*** Opening of RECORDS TO USE ***
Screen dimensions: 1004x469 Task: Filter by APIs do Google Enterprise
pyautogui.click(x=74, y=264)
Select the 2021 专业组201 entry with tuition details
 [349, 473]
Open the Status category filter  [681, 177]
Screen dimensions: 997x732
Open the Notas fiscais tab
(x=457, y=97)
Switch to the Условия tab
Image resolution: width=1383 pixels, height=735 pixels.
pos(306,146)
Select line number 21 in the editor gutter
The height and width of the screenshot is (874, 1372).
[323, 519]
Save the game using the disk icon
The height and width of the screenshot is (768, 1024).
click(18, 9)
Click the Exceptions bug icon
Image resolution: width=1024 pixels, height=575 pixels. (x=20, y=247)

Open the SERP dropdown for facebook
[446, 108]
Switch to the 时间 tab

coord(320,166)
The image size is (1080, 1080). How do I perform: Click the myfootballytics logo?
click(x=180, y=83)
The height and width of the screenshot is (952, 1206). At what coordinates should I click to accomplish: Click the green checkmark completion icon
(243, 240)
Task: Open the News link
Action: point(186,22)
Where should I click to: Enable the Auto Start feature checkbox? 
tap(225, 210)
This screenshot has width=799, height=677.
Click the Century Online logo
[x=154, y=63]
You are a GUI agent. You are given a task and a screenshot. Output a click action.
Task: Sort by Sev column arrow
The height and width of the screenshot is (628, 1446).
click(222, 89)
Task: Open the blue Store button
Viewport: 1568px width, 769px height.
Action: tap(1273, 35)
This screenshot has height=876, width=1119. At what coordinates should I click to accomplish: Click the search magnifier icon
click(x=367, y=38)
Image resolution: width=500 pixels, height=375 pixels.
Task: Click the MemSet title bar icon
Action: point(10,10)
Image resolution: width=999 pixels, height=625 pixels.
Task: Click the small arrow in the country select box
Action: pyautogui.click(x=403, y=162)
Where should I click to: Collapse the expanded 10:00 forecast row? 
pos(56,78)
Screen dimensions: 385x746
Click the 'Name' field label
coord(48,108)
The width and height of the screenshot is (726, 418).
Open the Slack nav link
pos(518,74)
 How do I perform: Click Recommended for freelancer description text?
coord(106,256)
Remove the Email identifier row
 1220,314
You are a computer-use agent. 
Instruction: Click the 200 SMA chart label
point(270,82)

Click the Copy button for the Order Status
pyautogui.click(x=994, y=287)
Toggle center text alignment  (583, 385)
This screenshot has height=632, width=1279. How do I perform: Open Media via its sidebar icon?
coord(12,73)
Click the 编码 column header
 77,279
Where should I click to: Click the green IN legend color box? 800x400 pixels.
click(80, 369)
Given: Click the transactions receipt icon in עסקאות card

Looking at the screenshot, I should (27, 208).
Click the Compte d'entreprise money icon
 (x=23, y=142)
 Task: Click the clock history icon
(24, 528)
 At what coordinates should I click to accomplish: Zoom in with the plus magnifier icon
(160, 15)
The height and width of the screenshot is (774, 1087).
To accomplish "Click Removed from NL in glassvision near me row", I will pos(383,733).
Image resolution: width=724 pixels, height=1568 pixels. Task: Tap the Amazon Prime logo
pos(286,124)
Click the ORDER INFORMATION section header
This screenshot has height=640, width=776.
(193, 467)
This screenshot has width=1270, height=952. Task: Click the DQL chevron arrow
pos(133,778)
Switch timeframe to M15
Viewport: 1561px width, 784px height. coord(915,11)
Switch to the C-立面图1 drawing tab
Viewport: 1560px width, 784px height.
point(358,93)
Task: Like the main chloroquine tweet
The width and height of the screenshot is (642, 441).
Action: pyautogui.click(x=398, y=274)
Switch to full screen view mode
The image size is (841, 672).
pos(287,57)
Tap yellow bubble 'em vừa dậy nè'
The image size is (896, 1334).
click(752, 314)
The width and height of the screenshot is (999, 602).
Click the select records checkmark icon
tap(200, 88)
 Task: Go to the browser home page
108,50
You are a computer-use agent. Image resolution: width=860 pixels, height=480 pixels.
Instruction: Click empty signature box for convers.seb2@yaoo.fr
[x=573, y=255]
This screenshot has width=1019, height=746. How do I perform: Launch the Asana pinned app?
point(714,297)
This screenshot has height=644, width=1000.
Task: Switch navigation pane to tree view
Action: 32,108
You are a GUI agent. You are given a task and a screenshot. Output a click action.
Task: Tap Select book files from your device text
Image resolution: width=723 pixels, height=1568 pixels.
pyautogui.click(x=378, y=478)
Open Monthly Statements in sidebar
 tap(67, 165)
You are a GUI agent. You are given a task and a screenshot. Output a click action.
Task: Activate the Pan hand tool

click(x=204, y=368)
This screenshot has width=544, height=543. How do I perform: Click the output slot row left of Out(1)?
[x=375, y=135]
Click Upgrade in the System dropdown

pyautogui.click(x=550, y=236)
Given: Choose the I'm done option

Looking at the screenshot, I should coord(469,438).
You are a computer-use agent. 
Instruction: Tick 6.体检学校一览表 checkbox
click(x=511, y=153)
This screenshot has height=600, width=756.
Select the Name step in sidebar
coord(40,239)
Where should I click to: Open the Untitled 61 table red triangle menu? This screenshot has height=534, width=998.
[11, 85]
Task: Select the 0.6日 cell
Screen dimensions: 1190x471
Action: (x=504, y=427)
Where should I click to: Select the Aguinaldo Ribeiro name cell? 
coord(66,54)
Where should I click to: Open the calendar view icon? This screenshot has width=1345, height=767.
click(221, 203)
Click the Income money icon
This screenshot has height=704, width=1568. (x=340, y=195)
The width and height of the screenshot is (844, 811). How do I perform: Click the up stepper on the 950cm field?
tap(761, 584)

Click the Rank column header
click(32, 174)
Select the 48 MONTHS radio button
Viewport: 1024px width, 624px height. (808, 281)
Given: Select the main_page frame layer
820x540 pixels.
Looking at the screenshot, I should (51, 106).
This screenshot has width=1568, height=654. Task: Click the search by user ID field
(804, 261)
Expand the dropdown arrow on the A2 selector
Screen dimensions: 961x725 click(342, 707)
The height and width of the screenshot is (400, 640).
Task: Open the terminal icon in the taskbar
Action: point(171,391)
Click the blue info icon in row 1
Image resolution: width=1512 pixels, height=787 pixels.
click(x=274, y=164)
*** Close of RECORDS TO USE ***
- [YOUR OBJECTIVE] Only the lines from the one containing "Select the Name step in sidebar" through the last line of the records should appear, each written out exactly.

- [WRITTEN RESPONSE]
Select the Name step in sidebar
coord(40,239)
Where should I click to: Open the Untitled 61 table red triangle menu? This screenshot has height=534, width=998.
[11, 85]
Task: Select the 0.6日 cell
Screen dimensions: 1190x471
Action: (x=504, y=427)
Where should I click to: Select the Aguinaldo Ribeiro name cell? 
coord(66,54)
Where should I click to: Open the calendar view icon? This screenshot has width=1345, height=767.
click(221, 203)
Click the Income money icon
This screenshot has height=704, width=1568. (x=340, y=195)
The width and height of the screenshot is (844, 811). How do I perform: Click the up stepper on the 950cm field?
tap(761, 584)

Click the Rank column header
click(32, 174)
Select the 48 MONTHS radio button
Viewport: 1024px width, 624px height. (808, 281)
Given: Select the main_page frame layer
820x540 pixels.
Looking at the screenshot, I should (51, 106).
This screenshot has width=1568, height=654. Task: Click the search by user ID field
(804, 261)
Expand the dropdown arrow on the A2 selector
Screen dimensions: 961x725 click(342, 707)
The height and width of the screenshot is (400, 640).
Task: Open the terminal icon in the taskbar
Action: point(171,391)
Click the blue info icon in row 1
Image resolution: width=1512 pixels, height=787 pixels.
click(x=274, y=164)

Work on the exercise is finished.